ABOUT THIS EXERCISE. In the data that follows, how many lines contain the word "help"? Give only that number.

Dataset entries:
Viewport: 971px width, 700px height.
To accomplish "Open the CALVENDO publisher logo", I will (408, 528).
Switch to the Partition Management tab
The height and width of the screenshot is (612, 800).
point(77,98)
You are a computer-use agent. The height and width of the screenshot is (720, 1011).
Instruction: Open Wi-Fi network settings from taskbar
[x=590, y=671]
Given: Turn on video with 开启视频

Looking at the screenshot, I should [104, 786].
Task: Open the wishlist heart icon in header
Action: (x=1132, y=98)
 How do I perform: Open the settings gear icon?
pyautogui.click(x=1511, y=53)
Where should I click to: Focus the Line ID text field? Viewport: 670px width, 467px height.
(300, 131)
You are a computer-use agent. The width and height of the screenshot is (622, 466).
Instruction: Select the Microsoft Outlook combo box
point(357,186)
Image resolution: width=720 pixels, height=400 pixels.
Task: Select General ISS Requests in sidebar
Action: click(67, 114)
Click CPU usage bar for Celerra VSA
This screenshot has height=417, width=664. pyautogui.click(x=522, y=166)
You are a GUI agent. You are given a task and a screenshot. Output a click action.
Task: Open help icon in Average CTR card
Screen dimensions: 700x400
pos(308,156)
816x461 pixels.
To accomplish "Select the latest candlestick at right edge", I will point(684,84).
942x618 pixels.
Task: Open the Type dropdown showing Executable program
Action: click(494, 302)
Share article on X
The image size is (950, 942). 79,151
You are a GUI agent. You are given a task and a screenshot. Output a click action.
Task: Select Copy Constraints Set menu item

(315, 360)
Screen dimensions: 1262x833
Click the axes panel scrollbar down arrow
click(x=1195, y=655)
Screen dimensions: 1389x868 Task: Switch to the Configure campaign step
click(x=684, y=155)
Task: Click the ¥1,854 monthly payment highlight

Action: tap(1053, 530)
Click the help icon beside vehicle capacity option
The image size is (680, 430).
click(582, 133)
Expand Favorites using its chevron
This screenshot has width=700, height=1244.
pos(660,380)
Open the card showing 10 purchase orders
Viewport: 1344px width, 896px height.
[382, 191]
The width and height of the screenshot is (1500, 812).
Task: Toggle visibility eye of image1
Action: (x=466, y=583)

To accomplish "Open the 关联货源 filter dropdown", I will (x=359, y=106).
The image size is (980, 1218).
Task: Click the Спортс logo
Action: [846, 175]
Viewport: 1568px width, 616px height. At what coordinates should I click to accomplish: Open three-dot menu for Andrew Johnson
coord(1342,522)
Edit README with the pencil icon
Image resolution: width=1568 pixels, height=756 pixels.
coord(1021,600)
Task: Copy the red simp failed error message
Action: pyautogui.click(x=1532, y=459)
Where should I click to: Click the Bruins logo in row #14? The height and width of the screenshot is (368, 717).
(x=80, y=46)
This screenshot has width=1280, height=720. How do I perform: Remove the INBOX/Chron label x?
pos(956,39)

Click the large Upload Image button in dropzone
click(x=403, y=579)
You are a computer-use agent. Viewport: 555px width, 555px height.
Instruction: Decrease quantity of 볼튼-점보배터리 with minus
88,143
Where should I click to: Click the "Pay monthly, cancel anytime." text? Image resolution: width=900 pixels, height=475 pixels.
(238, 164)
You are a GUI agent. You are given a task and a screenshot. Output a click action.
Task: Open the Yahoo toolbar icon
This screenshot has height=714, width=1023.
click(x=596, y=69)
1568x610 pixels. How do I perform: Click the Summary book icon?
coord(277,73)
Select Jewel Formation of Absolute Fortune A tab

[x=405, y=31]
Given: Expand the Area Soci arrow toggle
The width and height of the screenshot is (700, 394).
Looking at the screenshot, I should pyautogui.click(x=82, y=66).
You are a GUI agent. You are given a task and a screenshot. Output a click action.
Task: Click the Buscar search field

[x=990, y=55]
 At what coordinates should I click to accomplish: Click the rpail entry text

RESPONSE BOX. 2